> [Task statement]:
Pick out every line in the items below that contains the word "should" and copy each of those lines.

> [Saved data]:
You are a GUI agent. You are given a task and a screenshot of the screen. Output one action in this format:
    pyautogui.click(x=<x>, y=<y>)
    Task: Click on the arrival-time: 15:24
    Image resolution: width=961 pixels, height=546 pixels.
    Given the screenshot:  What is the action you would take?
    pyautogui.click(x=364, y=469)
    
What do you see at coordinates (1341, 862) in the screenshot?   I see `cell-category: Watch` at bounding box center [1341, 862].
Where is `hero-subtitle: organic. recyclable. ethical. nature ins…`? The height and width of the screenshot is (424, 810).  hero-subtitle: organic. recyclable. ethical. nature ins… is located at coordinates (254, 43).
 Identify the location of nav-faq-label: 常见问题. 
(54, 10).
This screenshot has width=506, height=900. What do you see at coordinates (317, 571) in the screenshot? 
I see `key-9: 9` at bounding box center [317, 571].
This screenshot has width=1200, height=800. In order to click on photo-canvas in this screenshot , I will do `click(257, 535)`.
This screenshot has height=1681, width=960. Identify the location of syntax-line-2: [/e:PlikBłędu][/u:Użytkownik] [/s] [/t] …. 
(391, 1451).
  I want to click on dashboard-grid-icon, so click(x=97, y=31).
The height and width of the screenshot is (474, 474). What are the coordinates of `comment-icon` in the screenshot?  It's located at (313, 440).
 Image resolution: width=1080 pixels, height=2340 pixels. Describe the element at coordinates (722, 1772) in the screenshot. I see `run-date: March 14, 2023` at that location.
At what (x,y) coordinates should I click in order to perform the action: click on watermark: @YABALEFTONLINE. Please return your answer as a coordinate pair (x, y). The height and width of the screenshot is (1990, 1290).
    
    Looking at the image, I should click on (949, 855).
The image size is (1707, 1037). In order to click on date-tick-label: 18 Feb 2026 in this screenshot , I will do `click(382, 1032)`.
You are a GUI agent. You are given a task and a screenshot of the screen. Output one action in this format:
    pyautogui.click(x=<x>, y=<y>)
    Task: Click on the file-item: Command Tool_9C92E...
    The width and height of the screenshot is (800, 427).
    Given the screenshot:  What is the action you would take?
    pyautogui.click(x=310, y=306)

> [Solution for this exercise]:
At what (x,y) coordinates should I click in order to perform the action: click on watermark: @YABALEFTONLINE. Please return your answer as a coordinate pair (x, y). The height and width of the screenshot is (1990, 1290).
    Looking at the image, I should click on (949, 855).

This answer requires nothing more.